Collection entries
----------

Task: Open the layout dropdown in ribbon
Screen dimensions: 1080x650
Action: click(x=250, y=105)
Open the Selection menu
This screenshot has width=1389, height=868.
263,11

----------

» Action item: What you write must match the records above line for line.

» Solution for this problem:
Task: Open the layout dropdown in ribbon
Screen dimensions: 1080x650
Action: click(x=250, y=105)
Open the Selection menu
This screenshot has width=1389, height=868.
263,11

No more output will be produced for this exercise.